# WORK TO BE COMPLETED:
Format the material as a numbered list, starting at the line containing "You are a GUI" and ending at the line containing "[1418, 620]", both lines included. Omit blank lines and leave the pictures out.

# DATA SUPPLIED:
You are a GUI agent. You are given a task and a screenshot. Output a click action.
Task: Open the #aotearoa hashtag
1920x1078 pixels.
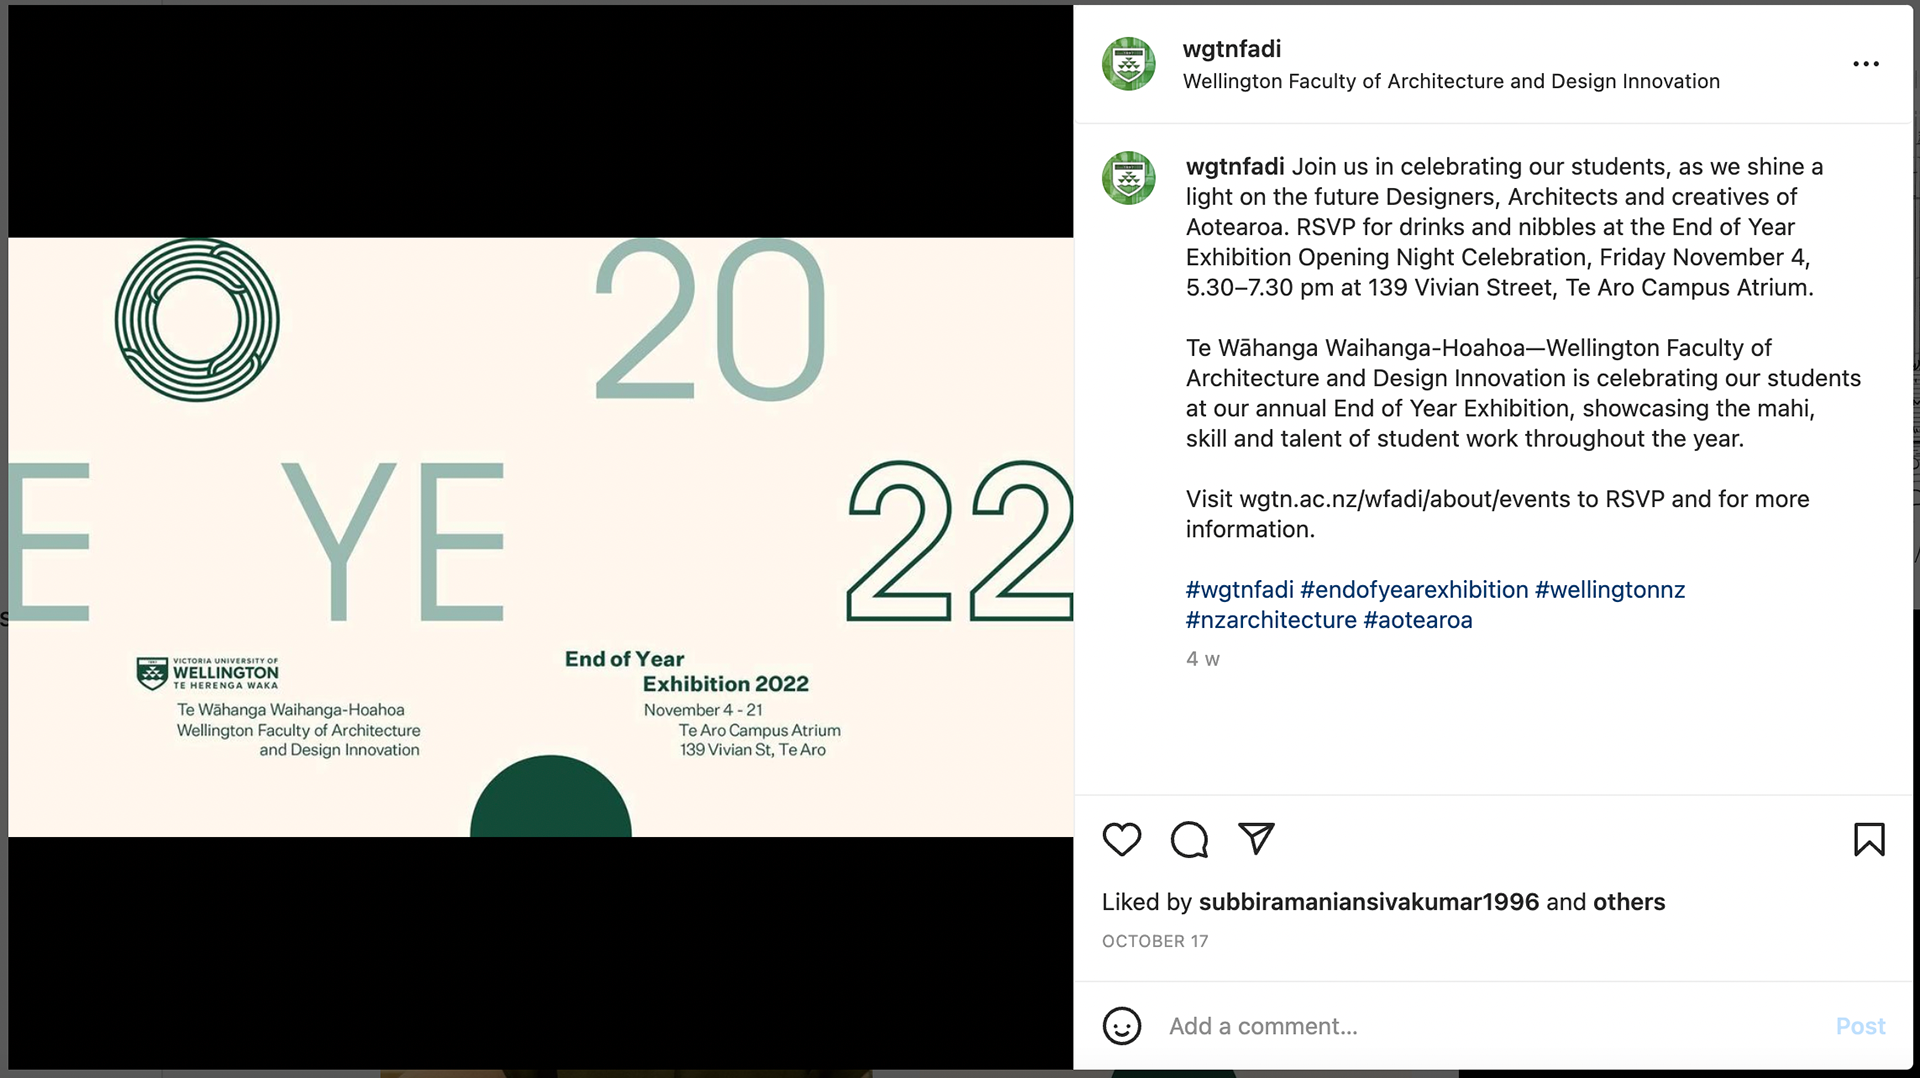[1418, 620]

==

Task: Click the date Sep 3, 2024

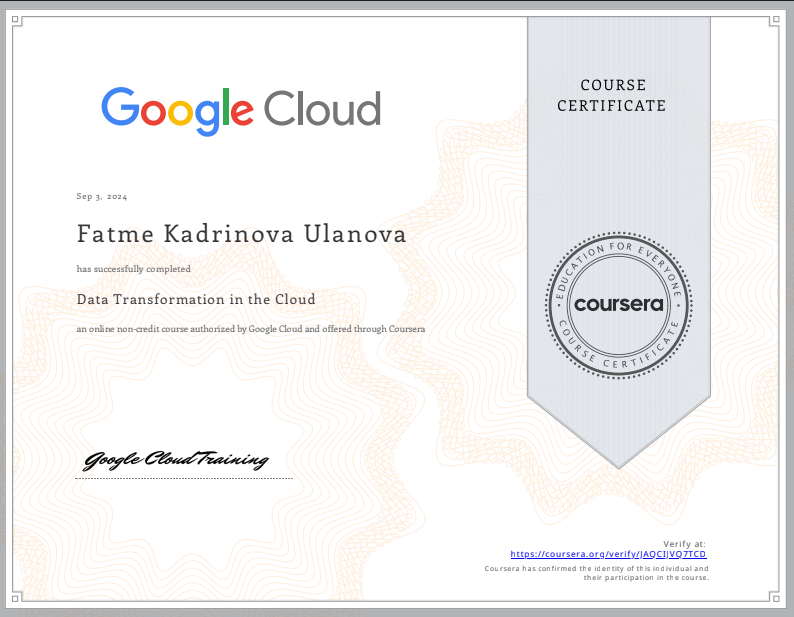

# ANSWER TO THE PROBLEM:
1. You are a GUI agent. You are given a task and a screenshot. Output a click action.
2. Task: Open the #aotearoa hashtag
3. 1920x1078 pixels.
4. [1418, 620]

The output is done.